§ Material shown:
= = =

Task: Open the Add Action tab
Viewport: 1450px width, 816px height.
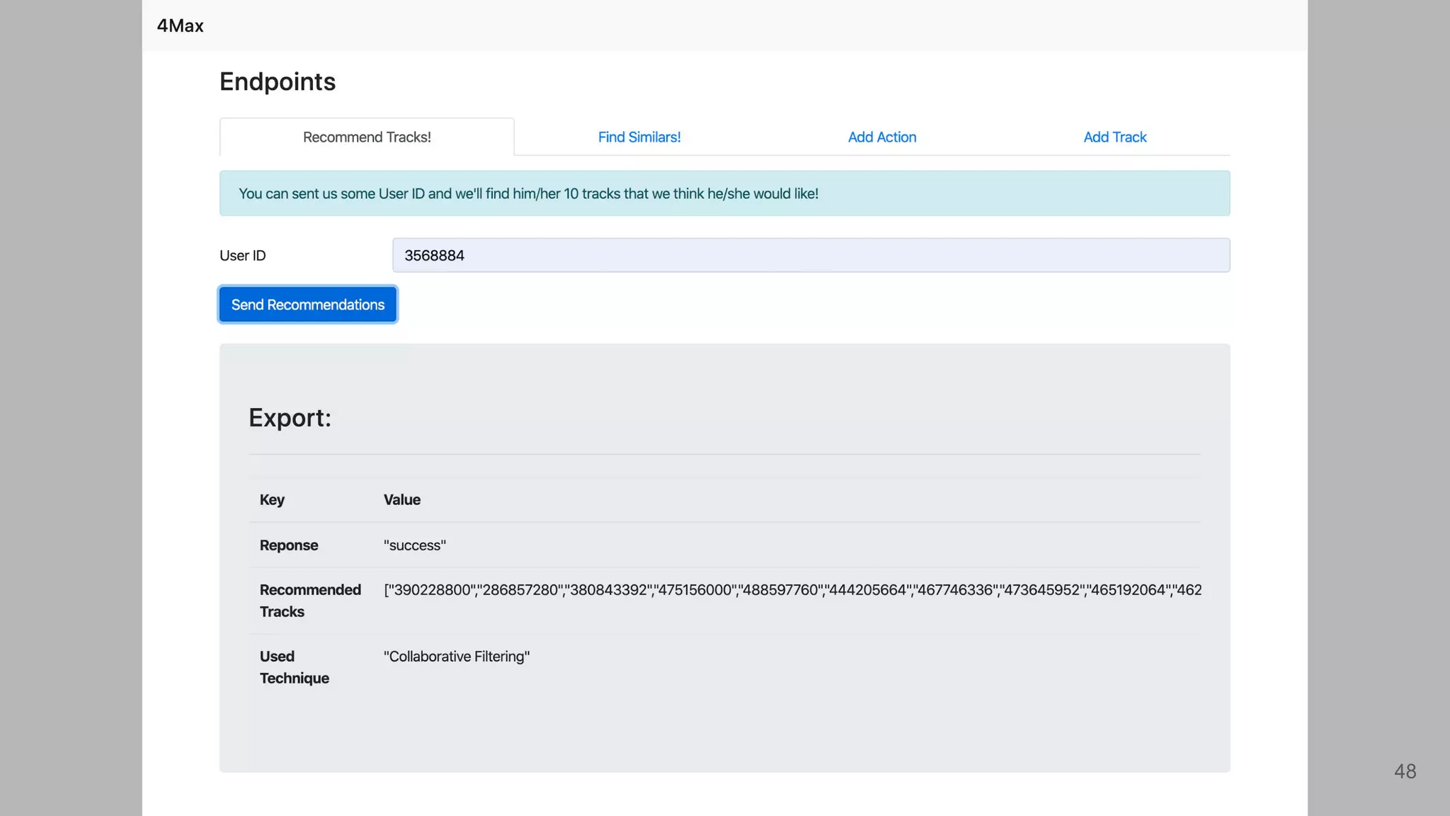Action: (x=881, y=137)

= = =

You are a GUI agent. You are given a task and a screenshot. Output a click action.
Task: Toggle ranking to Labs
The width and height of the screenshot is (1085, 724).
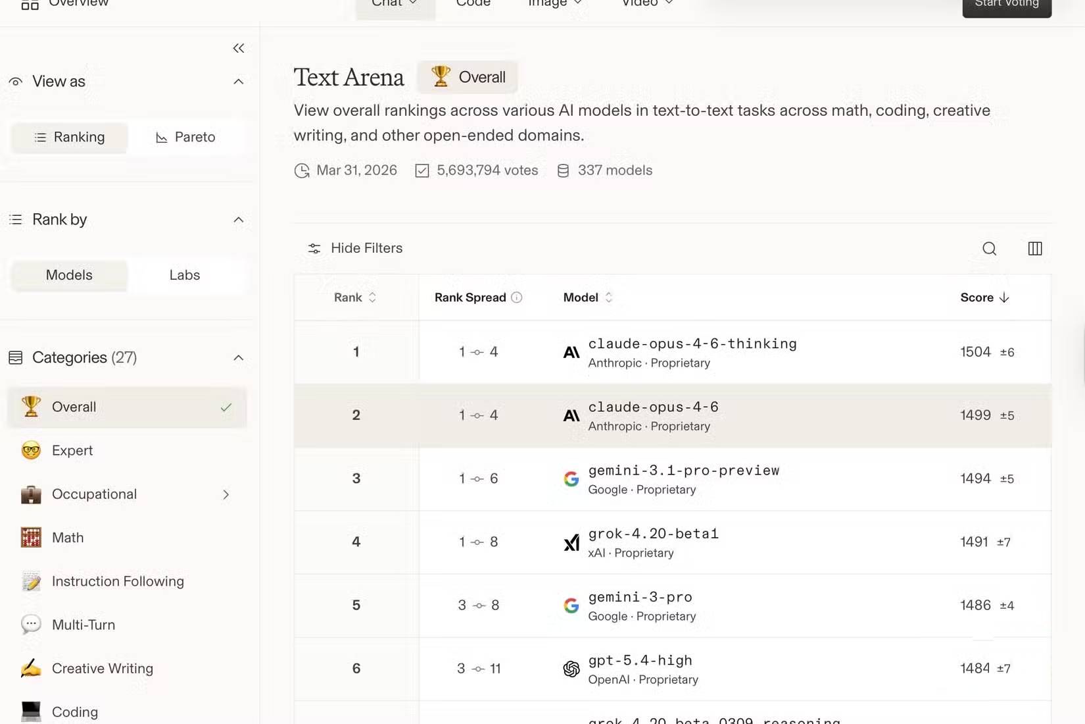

= = =

Copy out the lines above exactly, beginning at the one that contains "Task: Toggle ranking to Labs" and ending at the one that contains "The width and".

Task: Toggle ranking to Labs
The width and height of the screenshot is (1085, 724).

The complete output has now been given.